▸ Passage to read:
# # #
But it's even better than that.  Old symlinks will cause problems in the future, and should be removed.  But how do you keep track?  The -w option to portmaster(8) at least puts the old libraries in a different directory which can be cleared.  Even so, they should not be needed because everything that depends on them should be rebuilt to use the current version.


----------



## eeluve (Jul 3, 2012)

Thank you for these useful tips, but this doesn't actually answear my question.


----------



## SirDice (Jul 3, 2012)

Post #2 answered it.


----------



## robbak (Jul 3, 2012)

Running '*make clean*' in a /usr/ports/category/package/ directory will delete the work/ directory, so running it a second time will do nothing. *cd*'ing out and in will also do nothing.

So, if you are doing that, it's voodoo and superstition. Just stop and look elsewhere.

If you get "don't know how to make install" you are not in a port directory, or it is an old directory that has been emptied during an update (which shouldn't happen(R)). Could happen if you had a user-generated file in there.

Are you trying to install from /usr/ports/www/tomcat7? If so, what files are in that directory?


----------



## eeluve (Jul 3, 2012)
# # #
▸ Extracted information:
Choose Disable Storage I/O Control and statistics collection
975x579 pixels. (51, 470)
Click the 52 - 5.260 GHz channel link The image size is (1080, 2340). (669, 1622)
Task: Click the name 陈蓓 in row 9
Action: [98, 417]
# # #
▸ Set problem 1:
Using the forum thread about building ports, decide whether each statement agrees with it. Answer yes or no for each, and quote the words from the thread that settle it.
(a) The -w option to portmaster(8) puts the old libraries in a different directory.
(b) Running make clean a second time in a port directory removes the work/ directory again.
(c) The message "don't know how to make install" can mean you are not in a port directory.
▸ Set problem 2:
Edit the forum thread about building ports, starting with "## robbak (Jul" and going on through "also do nothing.". Replace "nothing" with "no harm" every time it appears.
▸ Set problem 3:
Proceed with the forum thread about building ports from where it stops.

▸ Final result 1:
(a) Yes: "The -w option to portmaster(8) at least puts the old libraries in a different directory which can be cleared."
(b) No: "so running it a second time will do nothing."
(c) Yes: "If you get "don't know how to make install" you are not in a port directory"

▸ Final result 2:
## robbak (Jul 3, 2012)

Running '*make clean*' in a /usr/ports/category/package/ directory will delete the work/ directory, so running it a second time will do no harm. *cd*'ing out and in will also do no harm.

▸ Final result 3:
I have successfully installed it long ago. Tomcat was only an example. And the "voodoo" is exactly the reason I keep this thread. I swear once again, different of these solutions help. In the end I always get the port installed, pkg_version then shows it's up to date(for the curiosity reason I also check over Internet the official FreeBSD ftp, assuming something still wrong with my ports tree). I don't use obsolete packages anymore, since have deleted all the work directories.


----------



## robbak (Jul 3, 2012)

In that case, it is sounding like dodgy hardware to me. If you are doing the same thing and getting different results, then think hardware.

Edit: Unless, perhaps - Are you doing something strange with the filesystem that your ports tree is on - memory disks or similar? NFS? Or are you using WRKDIRPREFIX? If a partition is remounted it can cause glitches that are fixed by *cd*'ing out and in. Or if the directly is *rm*'d and recreated, you'd need to *cd* out and in.
Can't think of anything that the ports structure might do, but, well, nothing is impossible.


----------



## eeluve (Jul 4, 2012)

Ok, thank you all. I got it!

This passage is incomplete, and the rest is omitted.